(REQUEST)
Copy out every one of the records below, swapping each occurrence of "tree marker" for "park icon" and leaving all else unchanged.

(RECORDS)
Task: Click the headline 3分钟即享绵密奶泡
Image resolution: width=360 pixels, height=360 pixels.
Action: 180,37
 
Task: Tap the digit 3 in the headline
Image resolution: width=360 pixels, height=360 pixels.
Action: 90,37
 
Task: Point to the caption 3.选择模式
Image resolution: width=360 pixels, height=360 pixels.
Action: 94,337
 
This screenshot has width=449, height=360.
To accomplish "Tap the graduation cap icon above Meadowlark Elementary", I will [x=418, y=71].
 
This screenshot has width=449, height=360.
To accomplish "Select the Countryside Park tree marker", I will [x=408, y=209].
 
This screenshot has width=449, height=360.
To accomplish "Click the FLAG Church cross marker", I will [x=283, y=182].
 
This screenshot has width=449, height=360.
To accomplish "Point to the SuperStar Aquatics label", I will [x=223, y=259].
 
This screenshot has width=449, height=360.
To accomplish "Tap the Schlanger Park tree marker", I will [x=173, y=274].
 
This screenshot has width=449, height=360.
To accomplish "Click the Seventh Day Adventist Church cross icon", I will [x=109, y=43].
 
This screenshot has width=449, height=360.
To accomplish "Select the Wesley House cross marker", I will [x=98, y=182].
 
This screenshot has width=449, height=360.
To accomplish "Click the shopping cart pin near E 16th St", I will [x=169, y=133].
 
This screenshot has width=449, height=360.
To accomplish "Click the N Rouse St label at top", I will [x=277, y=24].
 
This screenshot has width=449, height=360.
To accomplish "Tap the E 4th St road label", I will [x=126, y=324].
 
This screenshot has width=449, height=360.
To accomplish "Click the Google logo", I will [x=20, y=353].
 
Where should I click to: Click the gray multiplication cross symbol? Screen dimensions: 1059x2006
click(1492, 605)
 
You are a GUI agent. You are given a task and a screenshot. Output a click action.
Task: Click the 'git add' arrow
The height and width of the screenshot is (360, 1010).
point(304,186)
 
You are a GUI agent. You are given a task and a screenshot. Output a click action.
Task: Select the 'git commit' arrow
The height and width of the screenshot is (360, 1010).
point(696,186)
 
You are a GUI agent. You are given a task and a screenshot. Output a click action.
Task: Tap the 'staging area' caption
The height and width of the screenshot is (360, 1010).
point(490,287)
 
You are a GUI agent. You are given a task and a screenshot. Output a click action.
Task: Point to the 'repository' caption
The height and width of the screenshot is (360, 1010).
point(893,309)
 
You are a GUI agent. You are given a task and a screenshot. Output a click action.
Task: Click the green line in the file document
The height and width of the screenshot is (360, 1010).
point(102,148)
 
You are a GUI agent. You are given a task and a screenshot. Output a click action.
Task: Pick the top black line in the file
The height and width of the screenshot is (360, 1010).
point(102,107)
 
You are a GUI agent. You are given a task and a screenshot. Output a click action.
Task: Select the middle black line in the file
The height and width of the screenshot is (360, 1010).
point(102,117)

(THE REPLY)
Task: Click the headline 3分钟即享绵密奶泡
Image resolution: width=360 pixels, height=360 pixels.
Action: 180,37
 
Task: Tap the digit 3 in the headline
Image resolution: width=360 pixels, height=360 pixels.
Action: 90,37
 
Task: Point to the caption 3.选择模式
Image resolution: width=360 pixels, height=360 pixels.
Action: 94,337
 
This screenshot has width=449, height=360.
To accomplish "Tap the graduation cap icon above Meadowlark Elementary", I will [x=418, y=71].
 
This screenshot has width=449, height=360.
To accomplish "Select the Countryside Park park icon", I will [x=408, y=209].
 
This screenshot has width=449, height=360.
To accomplish "Click the FLAG Church cross marker", I will [x=283, y=182].
 
This screenshot has width=449, height=360.
To accomplish "Point to the SuperStar Aquatics label", I will [x=223, y=259].
 
This screenshot has width=449, height=360.
To accomplish "Tap the Schlanger Park park icon", I will [x=173, y=274].
 
This screenshot has width=449, height=360.
To accomplish "Click the Seventh Day Adventist Church cross icon", I will [x=109, y=43].
 
This screenshot has width=449, height=360.
To accomplish "Select the Wesley House cross marker", I will [x=98, y=182].
 
This screenshot has width=449, height=360.
To accomplish "Click the shopping cart pin near E 16th St", I will [x=169, y=133].
 
This screenshot has width=449, height=360.
To accomplish "Click the N Rouse St label at top", I will [x=277, y=24].
 
This screenshot has width=449, height=360.
To accomplish "Tap the E 4th St road label", I will [x=126, y=324].
 
This screenshot has width=449, height=360.
To accomplish "Click the Google logo", I will [x=20, y=353].
 
Where should I click to: Click the gray multiplication cross symbol? Screen dimensions: 1059x2006
click(1492, 605)
 
You are a GUI agent. You are given a task and a screenshot. Output a click action.
Task: Click the 'git add' arrow
The height and width of the screenshot is (360, 1010).
point(304,186)
 
You are a GUI agent. You are given a task and a screenshot. Output a click action.
Task: Select the 'git commit' arrow
The height and width of the screenshot is (360, 1010).
point(696,186)
 
You are a GUI agent. You are given a task and a screenshot. Output a click action.
Task: Tap the 'staging area' caption
The height and width of the screenshot is (360, 1010).
point(490,287)
 
You are a GUI agent. You are given a task and a screenshot. Output a click action.
Task: Point to the 'repository' caption
The height and width of the screenshot is (360, 1010).
point(893,309)
 
You are a GUI agent. You are given a task and a screenshot. Output a click action.
Task: Click the green line in the file document
The height and width of the screenshot is (360, 1010).
point(102,148)
 
You are a GUI agent. You are given a task and a screenshot. Output a click action.
Task: Pick the top black line in the file
The height and width of the screenshot is (360, 1010).
point(102,107)
 
You are a GUI agent. You are given a task and a screenshot. Output a click action.
Task: Select the middle black line in the file
The height and width of the screenshot is (360, 1010).
point(102,117)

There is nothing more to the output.